Gezockt werden primär Ego-Shooter a lá Battlefield etc. Damit sollte das Laptop auch für kommende Shooter wie Battlefield 5 keine Hürde darstellen.

Nachdem ich gestern einiges an Zeit gegoogelt habe bin ich auf den folgenden Laptop gestoßen: Asus ROG G751JY-T7328T 43,9 cm Notebook schwarz: Amazon.de: Computer & Zubehör

Das wäre somit zugleich +- mein Budget.

Ebenfalls bin ich über den Alienware gestolpert Alienware 17 Gaming-Notebook | Dell Deutschland

Der zwar etwas teurer ist aber von der Leistung her besser?!?! Hier kommt ihr ins Spiel 

Ich natürlich auch offen für andere Modelle ! 

Nochmals kurz zusammen gefasst: 

Gesucht wird ein Gaming Laptop / Budget +- 2200 € / aktuelle Games + zukünftig gute Performance bei neuen Titeln.

Vorab vielen Dank für euer Mühe ! 

Grüße 

JPC


----------



## Alisis1990 (1. Februar 2016)

Also ich bin jetzt nicht der superprofi was Gaming Laptops an geht, aber ich weiß das du bei den grafik Chips im Vergleich zur Desktop Version immer ne Stufe runter gehen kannst. 

So ist ne gtx 980m in etwa so schnell wie eine "echte" gtx 970.

Schonmal an ne steam machine oderso gedacht? Also nen Cube den du an deinen TV anschliesst.
Wenn du dir da selber was zusammenbastelst solltest du preislich deutlich unter nem Laptop sein aber mehr Leistung haben. Die neue r9 nano ist zb ne Grafikkarte die fast singt agiert wie ne gtx 980 (ti) aber sehr klein ist und wenig Strom braucht. 

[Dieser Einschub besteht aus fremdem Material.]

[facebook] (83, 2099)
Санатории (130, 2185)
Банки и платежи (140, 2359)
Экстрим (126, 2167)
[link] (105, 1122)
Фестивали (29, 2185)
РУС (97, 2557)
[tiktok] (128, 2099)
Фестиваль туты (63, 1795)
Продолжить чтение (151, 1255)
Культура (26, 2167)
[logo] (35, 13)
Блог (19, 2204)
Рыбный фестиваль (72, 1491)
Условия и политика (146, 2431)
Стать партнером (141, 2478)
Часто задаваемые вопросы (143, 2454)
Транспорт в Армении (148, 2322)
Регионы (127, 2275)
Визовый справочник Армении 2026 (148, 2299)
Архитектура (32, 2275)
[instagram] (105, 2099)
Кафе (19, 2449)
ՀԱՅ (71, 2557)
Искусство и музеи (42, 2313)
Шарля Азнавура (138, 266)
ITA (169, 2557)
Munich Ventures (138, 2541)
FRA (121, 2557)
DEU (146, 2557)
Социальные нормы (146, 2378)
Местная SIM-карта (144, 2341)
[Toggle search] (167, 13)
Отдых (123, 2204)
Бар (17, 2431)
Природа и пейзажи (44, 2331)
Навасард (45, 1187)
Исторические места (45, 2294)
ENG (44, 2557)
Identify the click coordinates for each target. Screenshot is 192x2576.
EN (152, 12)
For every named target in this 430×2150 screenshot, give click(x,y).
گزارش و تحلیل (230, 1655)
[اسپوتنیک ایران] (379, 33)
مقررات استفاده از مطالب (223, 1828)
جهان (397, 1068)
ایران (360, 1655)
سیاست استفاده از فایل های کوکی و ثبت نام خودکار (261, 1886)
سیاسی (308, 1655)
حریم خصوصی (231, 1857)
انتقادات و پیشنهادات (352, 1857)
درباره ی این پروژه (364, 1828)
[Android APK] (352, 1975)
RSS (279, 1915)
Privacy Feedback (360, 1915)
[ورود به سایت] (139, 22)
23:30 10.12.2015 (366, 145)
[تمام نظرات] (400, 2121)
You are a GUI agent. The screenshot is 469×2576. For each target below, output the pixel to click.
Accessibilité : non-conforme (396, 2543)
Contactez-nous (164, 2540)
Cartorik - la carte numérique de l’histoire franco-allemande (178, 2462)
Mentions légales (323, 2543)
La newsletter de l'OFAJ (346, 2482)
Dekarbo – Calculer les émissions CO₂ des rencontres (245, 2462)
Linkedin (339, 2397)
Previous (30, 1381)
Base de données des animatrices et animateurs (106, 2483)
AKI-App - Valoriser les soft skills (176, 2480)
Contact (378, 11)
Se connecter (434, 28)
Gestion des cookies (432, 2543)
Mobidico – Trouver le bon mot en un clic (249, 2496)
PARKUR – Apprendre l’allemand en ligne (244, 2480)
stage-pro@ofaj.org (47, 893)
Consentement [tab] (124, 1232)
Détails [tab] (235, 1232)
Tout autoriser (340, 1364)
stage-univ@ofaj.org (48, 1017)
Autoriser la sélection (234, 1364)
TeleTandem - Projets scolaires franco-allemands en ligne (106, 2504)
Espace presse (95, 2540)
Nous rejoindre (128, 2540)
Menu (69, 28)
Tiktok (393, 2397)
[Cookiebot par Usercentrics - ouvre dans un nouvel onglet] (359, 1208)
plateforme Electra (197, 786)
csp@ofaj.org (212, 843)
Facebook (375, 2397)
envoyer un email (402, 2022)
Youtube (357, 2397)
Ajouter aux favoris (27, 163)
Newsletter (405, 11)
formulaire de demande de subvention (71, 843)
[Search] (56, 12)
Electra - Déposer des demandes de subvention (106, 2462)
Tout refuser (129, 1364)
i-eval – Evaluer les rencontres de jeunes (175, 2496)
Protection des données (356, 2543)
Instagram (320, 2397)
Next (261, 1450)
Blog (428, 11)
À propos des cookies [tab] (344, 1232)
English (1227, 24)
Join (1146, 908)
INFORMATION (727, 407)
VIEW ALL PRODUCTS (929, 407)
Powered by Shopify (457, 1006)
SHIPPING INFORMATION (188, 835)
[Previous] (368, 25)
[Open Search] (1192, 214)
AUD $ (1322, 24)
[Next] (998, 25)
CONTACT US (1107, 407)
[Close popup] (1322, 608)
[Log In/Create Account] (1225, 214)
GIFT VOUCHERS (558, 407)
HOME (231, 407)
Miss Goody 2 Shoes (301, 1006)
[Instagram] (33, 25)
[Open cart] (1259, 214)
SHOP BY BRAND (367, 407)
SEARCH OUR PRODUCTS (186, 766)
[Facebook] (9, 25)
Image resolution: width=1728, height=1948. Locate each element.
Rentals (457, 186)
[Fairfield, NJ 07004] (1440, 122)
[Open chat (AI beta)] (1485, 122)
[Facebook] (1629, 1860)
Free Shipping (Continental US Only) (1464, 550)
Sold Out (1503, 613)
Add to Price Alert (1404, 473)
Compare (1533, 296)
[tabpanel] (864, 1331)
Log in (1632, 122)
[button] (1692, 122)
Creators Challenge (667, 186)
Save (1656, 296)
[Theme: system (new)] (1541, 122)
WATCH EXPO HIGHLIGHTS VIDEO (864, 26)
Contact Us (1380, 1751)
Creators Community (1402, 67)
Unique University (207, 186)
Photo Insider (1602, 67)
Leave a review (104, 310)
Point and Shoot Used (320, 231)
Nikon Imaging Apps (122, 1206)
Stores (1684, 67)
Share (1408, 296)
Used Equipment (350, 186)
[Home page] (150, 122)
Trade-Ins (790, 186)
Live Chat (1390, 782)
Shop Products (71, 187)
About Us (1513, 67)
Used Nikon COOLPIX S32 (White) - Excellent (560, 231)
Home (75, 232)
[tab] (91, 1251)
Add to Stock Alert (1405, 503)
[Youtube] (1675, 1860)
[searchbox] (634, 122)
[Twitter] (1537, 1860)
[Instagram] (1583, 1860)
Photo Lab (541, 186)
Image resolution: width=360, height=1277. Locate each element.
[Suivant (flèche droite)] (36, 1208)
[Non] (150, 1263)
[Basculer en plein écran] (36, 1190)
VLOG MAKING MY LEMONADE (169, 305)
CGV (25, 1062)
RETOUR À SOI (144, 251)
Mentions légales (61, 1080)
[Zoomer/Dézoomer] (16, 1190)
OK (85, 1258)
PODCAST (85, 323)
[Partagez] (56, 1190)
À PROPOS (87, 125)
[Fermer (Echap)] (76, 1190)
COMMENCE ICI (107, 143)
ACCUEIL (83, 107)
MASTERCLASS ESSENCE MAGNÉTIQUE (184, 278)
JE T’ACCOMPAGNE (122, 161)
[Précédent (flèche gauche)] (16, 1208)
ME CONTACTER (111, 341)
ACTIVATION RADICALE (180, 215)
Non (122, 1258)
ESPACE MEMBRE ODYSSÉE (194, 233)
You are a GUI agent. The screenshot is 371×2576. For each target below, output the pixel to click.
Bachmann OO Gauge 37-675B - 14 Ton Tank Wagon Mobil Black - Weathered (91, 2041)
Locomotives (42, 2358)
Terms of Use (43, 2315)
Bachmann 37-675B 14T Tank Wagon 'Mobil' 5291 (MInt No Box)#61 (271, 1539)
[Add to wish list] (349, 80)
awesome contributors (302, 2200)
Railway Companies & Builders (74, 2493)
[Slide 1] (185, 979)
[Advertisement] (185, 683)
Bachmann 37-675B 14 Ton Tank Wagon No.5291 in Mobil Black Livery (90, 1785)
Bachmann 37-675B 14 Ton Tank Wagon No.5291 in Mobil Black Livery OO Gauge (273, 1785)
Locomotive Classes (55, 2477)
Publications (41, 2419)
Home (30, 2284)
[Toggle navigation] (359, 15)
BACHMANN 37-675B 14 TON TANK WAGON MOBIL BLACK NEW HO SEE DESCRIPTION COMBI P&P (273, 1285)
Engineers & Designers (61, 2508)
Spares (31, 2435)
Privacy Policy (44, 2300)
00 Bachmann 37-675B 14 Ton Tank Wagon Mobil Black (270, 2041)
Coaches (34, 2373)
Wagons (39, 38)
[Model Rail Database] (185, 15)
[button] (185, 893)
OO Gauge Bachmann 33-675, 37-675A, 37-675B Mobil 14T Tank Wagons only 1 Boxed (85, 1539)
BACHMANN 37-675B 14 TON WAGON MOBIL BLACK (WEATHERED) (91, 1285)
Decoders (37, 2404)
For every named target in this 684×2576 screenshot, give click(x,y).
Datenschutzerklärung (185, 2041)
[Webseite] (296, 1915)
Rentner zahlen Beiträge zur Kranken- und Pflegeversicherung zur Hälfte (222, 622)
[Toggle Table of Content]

Würde ich vllt mal drüber nachdenken. Laptops bringen halt oft Probleme mit sich, die man als Desktop Nutzer nicht kennt 

LG Basti


----------



## jpc89 (1. Februar 2016)

Alisis1990 schrieb:


> Also ich bin jetzt nicht der superprofi was Gaming Laptops an geht, aber ich weiß das du bei den grafik Chips im Vergleich zur Desktop Version immer ne Stufe runter gehen kannst.
> 
> So ist ne gtx 980m in etwa so schnell wie eine "echte" gtx 970.
> 
> ...



Ich glaube, dass das aufgrund der Wohnzimmerkonfiguration nicht so angenehm zum zocken ist


----------



## Alisis1990 (1. Februar 2016)

Schade ^.^


----------



## Herbboy (1. Februar 2016)

Also, das muss ja eine Zwergenwohnung sein, wenn da nicht mal für nen PC Platz ist ^^   Das hört sich sehr komisch an, wenn ich dann höre, dass sogar für einen Esstisch Platz ist... ^^   Nur mal zur Verdeutlichung: ein aufgeklappter Laptop nimmt kaum weniger Platz weg als ein 24 Zoll Monitor und Tastatur. Die Maus rechnet man da nicht ein, denn ne Maus brauchst du ja auch beim Laptop. Und ne Stelle auf dem Boden für den PC mit einer Fläche von 20x50cm sollte doch eigentlich  überall zu finden sein...?  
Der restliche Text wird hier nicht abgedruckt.